### TASK INSTRUCTIONS
Please render everything from the line containing "Viewport: 444px width, 412px" down to the end of the material below as a two-column CSV headed instruction and answer. Give one row per instruction, put each field in quotes with line breaks replaced by spaces, and leave out the pictures.

**** THE DATA

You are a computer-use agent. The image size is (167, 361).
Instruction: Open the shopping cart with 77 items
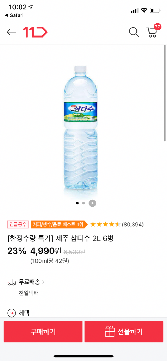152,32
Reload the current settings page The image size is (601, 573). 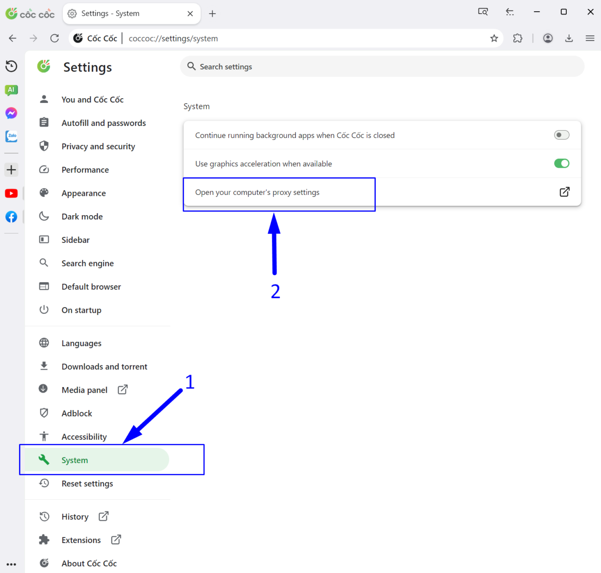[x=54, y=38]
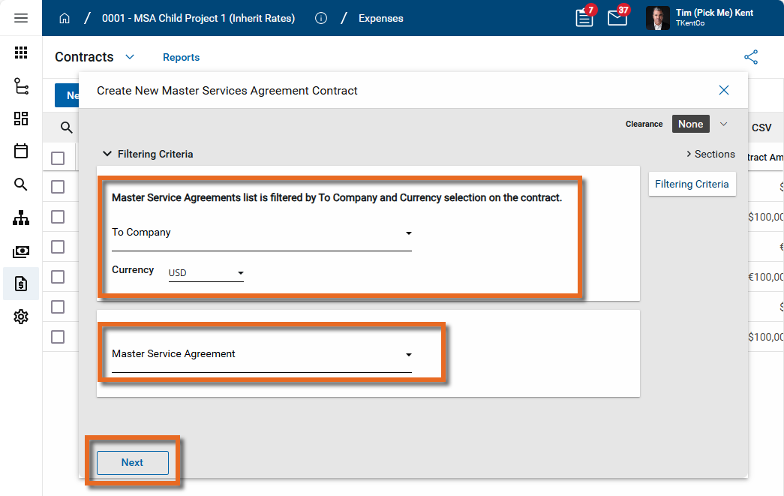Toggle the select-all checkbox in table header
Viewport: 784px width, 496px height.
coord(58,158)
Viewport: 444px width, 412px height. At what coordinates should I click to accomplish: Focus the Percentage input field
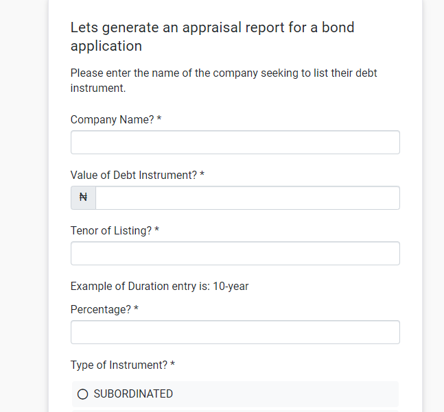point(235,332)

********

### OUTPUT OF THE EXERCISE
instruction,answer
"Viewport: 444px width, 412px height. At what coordinates should I click to accomplish: Focus the Percentage input field","point(235,332)"